Inside Out | Article - ZippyDB at Facebook

Table of contents

ZippyDB is a distributed key value store based on RocksDB as an engine. Like the other distributed storage systems we have studied here, this also provides tons of configurations for unique app use cases. Our primary motivation in this paper is to understand the design and trade-offs in ZippyDB. Second, a desire to map out the common building blocks of distributed KV stores.

Here’s the reference article: https://engineering.fb.com/2021/08/06/core-data/zippydb/↗

Historically, RocksDB precedes ZippyDB, and later emerged as a system to reduce common problems solved by teams using RocksDB. ZippyDB started with the data (state) replication problem in its initial avatar as a reusable library (Data Shuttle).

Our summary below looks at three different aspects. We start with the topology, study the storage API/replication etc. and finally the fundamental guarantees in the system.

Topology

ZippyDB service runs in deployment units called Tiers. Each Tier is comprised of Regions spread across geographically for fault tolerance. Tiers are multi-tenant.

Shard is the unit of data management. Each Shard is replicated across regions. Data shuttle library manages the replication. Replicas play two roles.

Global scope replicas use multi-paxos for synchronized replication. This helps provide the high availability, durability guarantees. Other replicas are followers. They receive data through asynchronous replication. These two roles provide varying capabilities of durability and write/read performance.

Applications can configure <replica, region> placement for latency reasons. Additionally, ZippyDB provides caching and pub/sub events for data mutation.

Storage

API model

Usual CRUD operations are supported through get, put, delete.
Both client side and server side transactions (conditional writes) are supported.
APIs support a batch mode with multiple keys.
Data lifetime can be managed on a per object basis using TTLs. This piggybacks on the RocksDB compaction for efficient cleanups.

Shard management

Shard is an unit of data management. Shard Manager is an external service responsible for management.
Shard placement depends on load, failure domains and user constraints (e.g. region/replica configuration).

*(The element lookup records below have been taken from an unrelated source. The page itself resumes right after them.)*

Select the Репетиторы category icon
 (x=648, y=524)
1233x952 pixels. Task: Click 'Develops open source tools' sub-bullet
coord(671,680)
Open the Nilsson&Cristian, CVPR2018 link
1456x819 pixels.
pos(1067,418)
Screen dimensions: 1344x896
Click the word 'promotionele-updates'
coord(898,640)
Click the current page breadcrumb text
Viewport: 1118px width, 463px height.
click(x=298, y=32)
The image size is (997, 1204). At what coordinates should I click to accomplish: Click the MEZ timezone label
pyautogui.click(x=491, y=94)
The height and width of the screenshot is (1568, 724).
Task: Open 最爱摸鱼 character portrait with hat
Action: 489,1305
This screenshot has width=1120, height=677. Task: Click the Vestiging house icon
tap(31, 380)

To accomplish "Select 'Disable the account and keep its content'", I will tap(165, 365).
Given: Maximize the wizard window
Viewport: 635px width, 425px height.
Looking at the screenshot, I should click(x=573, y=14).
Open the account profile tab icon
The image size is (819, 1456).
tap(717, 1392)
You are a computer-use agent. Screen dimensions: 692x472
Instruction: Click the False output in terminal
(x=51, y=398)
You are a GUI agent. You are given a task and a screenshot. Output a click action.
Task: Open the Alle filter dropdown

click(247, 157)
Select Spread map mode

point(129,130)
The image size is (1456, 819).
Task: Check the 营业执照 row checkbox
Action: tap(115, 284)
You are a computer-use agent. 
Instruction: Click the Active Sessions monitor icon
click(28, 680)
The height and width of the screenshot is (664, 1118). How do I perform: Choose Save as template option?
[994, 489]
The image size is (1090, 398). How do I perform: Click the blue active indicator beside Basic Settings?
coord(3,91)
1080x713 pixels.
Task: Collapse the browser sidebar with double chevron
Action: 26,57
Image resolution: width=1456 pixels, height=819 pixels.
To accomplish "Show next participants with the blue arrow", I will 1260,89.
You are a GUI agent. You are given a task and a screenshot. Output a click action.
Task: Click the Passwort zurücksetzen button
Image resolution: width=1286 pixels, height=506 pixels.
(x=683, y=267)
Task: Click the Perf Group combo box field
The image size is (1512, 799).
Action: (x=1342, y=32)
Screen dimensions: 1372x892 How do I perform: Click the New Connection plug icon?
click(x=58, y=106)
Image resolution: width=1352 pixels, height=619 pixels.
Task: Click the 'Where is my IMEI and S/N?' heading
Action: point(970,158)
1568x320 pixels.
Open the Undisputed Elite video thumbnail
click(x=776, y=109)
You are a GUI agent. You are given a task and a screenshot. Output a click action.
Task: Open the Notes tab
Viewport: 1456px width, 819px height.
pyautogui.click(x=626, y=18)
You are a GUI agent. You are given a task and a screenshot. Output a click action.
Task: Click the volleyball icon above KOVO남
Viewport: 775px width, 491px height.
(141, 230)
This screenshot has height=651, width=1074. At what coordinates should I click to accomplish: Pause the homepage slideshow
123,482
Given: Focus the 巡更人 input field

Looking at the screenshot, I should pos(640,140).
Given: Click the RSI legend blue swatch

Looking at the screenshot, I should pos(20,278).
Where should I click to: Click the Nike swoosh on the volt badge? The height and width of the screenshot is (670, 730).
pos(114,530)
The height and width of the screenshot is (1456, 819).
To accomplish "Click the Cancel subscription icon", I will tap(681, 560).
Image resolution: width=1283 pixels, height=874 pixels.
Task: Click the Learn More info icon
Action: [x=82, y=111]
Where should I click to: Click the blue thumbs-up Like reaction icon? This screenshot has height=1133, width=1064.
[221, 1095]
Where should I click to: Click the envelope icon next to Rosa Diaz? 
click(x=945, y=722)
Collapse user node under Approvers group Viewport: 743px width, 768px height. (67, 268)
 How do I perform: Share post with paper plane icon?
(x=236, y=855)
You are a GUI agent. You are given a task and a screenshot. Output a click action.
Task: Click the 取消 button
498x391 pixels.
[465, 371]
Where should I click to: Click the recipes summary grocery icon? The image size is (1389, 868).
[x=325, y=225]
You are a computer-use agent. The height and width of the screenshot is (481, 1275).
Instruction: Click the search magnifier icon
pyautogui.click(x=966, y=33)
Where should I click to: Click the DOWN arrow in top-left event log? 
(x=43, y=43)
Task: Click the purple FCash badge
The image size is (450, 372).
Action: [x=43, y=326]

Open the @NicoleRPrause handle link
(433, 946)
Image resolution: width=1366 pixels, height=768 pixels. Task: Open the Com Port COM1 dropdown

There are two levels of shards. p-shards represent the physical data unit, and mu-shards are the logical. p-shards are not exposed to the application, however, the mu-shards are app specified and control the data locality of keys. Each p-shard is 50-100GB and comprises ~10K mu-shards. This classification enables resharding of data transparently based on the load and other characteristics.

Mapping from mu to p shards is possible in two ways.

Compact mapping uses static assignment, and mapping changes only on shard splits.
Akkio uses dynamic assignment based on traffic patterns. It places mu-shards in the region where it is frequently accessed. Provide low latency and optimal cost by avoiding data duplication across all regions.

Replication

Data shuttle library manages replication. Replication process splits time into units called as epoch, with the invariant that each epoch has one leader.

Shard manager, an external service, performs the leader election. Leases are managed by heartbeats throughout the epoch.

Happy path: leader replica generates a total order of writes with monotonically increasing sequence numbers. These are persisted in the replicated durable log. Once consensus is reached, each follower replica drains the log.

Shard manager detects the failure path and reassigns leader/restores write availability.

Fundamentals

Consistency

Consistency levels are configurable per request.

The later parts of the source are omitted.